Directions for this task.
Please update the items below by replacing "Image resolution" with "Screen resolution" wherever it occurs, and leave everything else unchanged.

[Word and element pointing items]
════════════════

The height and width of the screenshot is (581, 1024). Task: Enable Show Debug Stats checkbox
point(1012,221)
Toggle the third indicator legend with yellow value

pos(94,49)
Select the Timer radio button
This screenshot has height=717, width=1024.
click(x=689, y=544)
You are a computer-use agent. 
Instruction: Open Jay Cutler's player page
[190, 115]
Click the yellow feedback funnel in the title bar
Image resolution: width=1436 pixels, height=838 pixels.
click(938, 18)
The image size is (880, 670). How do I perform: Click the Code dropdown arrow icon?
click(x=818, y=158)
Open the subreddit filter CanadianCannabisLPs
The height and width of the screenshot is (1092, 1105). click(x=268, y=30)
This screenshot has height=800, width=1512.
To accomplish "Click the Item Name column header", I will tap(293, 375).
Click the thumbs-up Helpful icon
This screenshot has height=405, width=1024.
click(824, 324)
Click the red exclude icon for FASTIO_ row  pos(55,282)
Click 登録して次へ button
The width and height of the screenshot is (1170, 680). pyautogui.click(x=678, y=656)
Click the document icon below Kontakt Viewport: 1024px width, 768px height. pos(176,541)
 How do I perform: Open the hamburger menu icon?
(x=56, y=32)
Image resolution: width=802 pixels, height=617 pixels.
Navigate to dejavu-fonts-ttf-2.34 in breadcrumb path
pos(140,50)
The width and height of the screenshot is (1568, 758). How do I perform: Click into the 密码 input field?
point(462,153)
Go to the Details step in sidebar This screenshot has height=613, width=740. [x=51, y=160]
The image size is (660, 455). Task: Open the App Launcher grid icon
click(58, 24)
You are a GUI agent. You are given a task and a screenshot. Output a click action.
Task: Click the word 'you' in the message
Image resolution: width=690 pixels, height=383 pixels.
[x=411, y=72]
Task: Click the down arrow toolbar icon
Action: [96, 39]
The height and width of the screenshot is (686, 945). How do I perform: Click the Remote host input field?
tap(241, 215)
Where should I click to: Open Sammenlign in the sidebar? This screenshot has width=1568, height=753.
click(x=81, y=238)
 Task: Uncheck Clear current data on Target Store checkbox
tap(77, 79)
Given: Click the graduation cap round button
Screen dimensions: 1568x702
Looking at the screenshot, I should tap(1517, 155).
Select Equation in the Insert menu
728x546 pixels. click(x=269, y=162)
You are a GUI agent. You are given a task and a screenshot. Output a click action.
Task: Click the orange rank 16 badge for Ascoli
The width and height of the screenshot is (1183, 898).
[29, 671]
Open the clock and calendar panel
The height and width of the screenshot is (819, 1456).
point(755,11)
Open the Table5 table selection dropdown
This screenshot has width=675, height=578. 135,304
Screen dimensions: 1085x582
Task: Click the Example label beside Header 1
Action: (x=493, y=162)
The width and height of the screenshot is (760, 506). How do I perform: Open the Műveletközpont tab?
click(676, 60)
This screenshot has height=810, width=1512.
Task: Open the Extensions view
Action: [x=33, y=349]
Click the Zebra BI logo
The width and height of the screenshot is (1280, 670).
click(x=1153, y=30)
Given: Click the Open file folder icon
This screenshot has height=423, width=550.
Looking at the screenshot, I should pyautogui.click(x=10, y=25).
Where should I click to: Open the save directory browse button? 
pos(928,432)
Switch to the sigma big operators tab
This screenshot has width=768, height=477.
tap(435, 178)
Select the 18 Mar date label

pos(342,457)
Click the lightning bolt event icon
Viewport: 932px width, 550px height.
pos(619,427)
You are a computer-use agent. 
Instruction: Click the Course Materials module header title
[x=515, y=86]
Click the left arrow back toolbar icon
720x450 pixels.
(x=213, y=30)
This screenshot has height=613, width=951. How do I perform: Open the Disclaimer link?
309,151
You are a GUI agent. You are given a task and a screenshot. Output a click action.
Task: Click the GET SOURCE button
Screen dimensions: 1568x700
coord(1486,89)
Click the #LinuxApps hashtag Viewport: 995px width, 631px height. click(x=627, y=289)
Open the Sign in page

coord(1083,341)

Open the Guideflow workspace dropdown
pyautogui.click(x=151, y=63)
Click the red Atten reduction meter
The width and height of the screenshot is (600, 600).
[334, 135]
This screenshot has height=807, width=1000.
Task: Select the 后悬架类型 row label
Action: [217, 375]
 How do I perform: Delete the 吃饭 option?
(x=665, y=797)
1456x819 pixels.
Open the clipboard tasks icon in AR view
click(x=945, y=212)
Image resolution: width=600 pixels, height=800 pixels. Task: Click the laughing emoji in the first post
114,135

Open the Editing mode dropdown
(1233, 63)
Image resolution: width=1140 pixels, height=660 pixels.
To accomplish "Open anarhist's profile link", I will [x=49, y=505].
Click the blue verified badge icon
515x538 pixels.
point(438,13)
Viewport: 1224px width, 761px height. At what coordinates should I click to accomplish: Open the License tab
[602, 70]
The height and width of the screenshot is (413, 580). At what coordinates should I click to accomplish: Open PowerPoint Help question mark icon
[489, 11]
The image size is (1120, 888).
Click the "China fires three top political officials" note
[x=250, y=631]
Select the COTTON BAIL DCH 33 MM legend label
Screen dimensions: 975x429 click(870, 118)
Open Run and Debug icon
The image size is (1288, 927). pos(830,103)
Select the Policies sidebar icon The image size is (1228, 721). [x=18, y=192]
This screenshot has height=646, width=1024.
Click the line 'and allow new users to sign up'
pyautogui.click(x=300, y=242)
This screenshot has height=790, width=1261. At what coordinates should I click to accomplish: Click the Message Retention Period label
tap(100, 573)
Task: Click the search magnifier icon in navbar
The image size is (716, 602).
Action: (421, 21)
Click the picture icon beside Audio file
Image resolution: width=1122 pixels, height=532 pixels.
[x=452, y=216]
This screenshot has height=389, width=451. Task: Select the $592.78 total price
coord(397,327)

════════════════

Complete output.
The height and width of the screenshot is (581, 1024). Task: Enable Show Debug Stats checkbox
point(1012,221)
Toggle the third indicator legend with yellow value

pos(94,49)
Select the Timer radio button
This screenshot has height=717, width=1024.
click(x=689, y=544)
You are a computer-use agent. 
Instruction: Open Jay Cutler's player page
[190, 115]
Click the yellow feedback funnel in the title bar
Screen resolution: width=1436 pixels, height=838 pixels.
click(938, 18)
The image size is (880, 670). How do I perform: Click the Code dropdown arrow icon?
click(x=818, y=158)
Open the subreddit filter CanadianCannabisLPs
The height and width of the screenshot is (1092, 1105). click(x=268, y=30)
This screenshot has height=800, width=1512.
To accomplish "Click the Item Name column header", I will tap(293, 375).
Click the thumbs-up Helpful icon
This screenshot has height=405, width=1024.
click(824, 324)
Click the red exclude icon for FASTIO_ row  pos(55,282)
Click 登録して次へ button
The width and height of the screenshot is (1170, 680). pyautogui.click(x=678, y=656)
Click the document icon below Kontakt Viewport: 1024px width, 768px height. pos(176,541)
 How do I perform: Open the hamburger menu icon?
(x=56, y=32)
Screen resolution: width=802 pixels, height=617 pixels.
Navigate to dejavu-fonts-ttf-2.34 in breadcrumb path
pos(140,50)
The width and height of the screenshot is (1568, 758). How do I perform: Click into the 密码 input field?
point(462,153)
Go to the Details step in sidebar This screenshot has height=613, width=740. [x=51, y=160]
The image size is (660, 455). Task: Open the App Launcher grid icon
click(58, 24)
You are a GUI agent. You are given a task and a screenshot. Output a click action.
Task: Click the word 'you' in the message
Screen resolution: width=690 pixels, height=383 pixels.
[x=411, y=72]
Task: Click the down arrow toolbar icon
Action: [96, 39]
The height and width of the screenshot is (686, 945). How do I perform: Click the Remote host input field?
tap(241, 215)
Where should I click to: Open Sammenlign in the sidebar? This screenshot has width=1568, height=753.
click(x=81, y=238)
 Task: Uncheck Clear current data on Target Store checkbox
tap(77, 79)
Given: Click the graduation cap round button
Screen dimensions: 1568x702
Looking at the screenshot, I should tap(1517, 155).
Select Equation in the Insert menu
728x546 pixels. click(x=269, y=162)
You are a GUI agent. You are given a task and a screenshot. Output a click action.
Task: Click the orange rank 16 badge for Ascoli
The width and height of the screenshot is (1183, 898).
[29, 671]
Open the clock and calendar panel
The height and width of the screenshot is (819, 1456).
point(755,11)
Open the Table5 table selection dropdown
This screenshot has width=675, height=578. 135,304
Screen dimensions: 1085x582
Task: Click the Example label beside Header 1
Action: (x=493, y=162)
The width and height of the screenshot is (760, 506). How do I perform: Open the Műveletközpont tab?
click(676, 60)
This screenshot has height=810, width=1512.
Task: Open the Extensions view
Action: [x=33, y=349]
Click the Zebra BI logo
The width and height of the screenshot is (1280, 670).
click(x=1153, y=30)
Given: Click the Open file folder icon
This screenshot has height=423, width=550.
Looking at the screenshot, I should pyautogui.click(x=10, y=25).
Where should I click to: Open the save directory browse button? 
pos(928,432)
Switch to the sigma big operators tab
This screenshot has width=768, height=477.
tap(435, 178)
Select the 18 Mar date label

pos(342,457)
Click the lightning bolt event icon
Viewport: 932px width, 550px height.
pos(619,427)
You are a computer-use agent. 
Instruction: Click the Course Materials module header title
[x=515, y=86]
Click the left arrow back toolbar icon
720x450 pixels.
(x=213, y=30)
This screenshot has height=613, width=951. How do I perform: Open the Disclaimer link?
309,151
You are a GUI agent. You are given a task and a screenshot. Output a click action.
Task: Click the GET SOURCE button
Screen dimensions: 1568x700
coord(1486,89)
Click the #LinuxApps hashtag Viewport: 995px width, 631px height. click(x=627, y=289)
Open the Sign in page

coord(1083,341)

Open the Guideflow workspace dropdown
pyautogui.click(x=151, y=63)
Click the red Atten reduction meter
The width and height of the screenshot is (600, 600).
[334, 135]
This screenshot has height=807, width=1000.
Task: Select the 后悬架类型 row label
Action: [217, 375]
 How do I perform: Delete the 吃饭 option?
(x=665, y=797)
1456x819 pixels.
Open the clipboard tasks icon in AR view
click(x=945, y=212)
Screen resolution: width=600 pixels, height=800 pixels. Task: Click the laughing emoji in the first post
114,135

Open the Editing mode dropdown
(1233, 63)
Screen resolution: width=1140 pixels, height=660 pixels.
To accomplish "Open anarhist's profile link", I will [x=49, y=505].
Click the blue verified badge icon
515x538 pixels.
point(438,13)
Viewport: 1224px width, 761px height. At what coordinates should I click to accomplish: Open the License tab
[602, 70]
The height and width of the screenshot is (413, 580). At what coordinates should I click to accomplish: Open PowerPoint Help question mark icon
[489, 11]
The image size is (1120, 888).
Click the "China fires three top political officials" note
[x=250, y=631]
Select the COTTON BAIL DCH 33 MM legend label
Screen dimensions: 975x429 click(870, 118)
Open Run and Debug icon
The image size is (1288, 927). pos(830,103)
Select the Policies sidebar icon The image size is (1228, 721). [x=18, y=192]
This screenshot has height=646, width=1024.
Click the line 'and allow new users to sign up'
pyautogui.click(x=300, y=242)
This screenshot has height=790, width=1261. At what coordinates should I click to accomplish: Click the Message Retention Period label
tap(100, 573)
Task: Click the search magnifier icon in navbar
The image size is (716, 602).
Action: (421, 21)
Click the picture icon beside Audio file
Screen resolution: width=1122 pixels, height=532 pixels.
[x=452, y=216]
This screenshot has height=389, width=451. Task: Select the $592.78 total price
coord(397,327)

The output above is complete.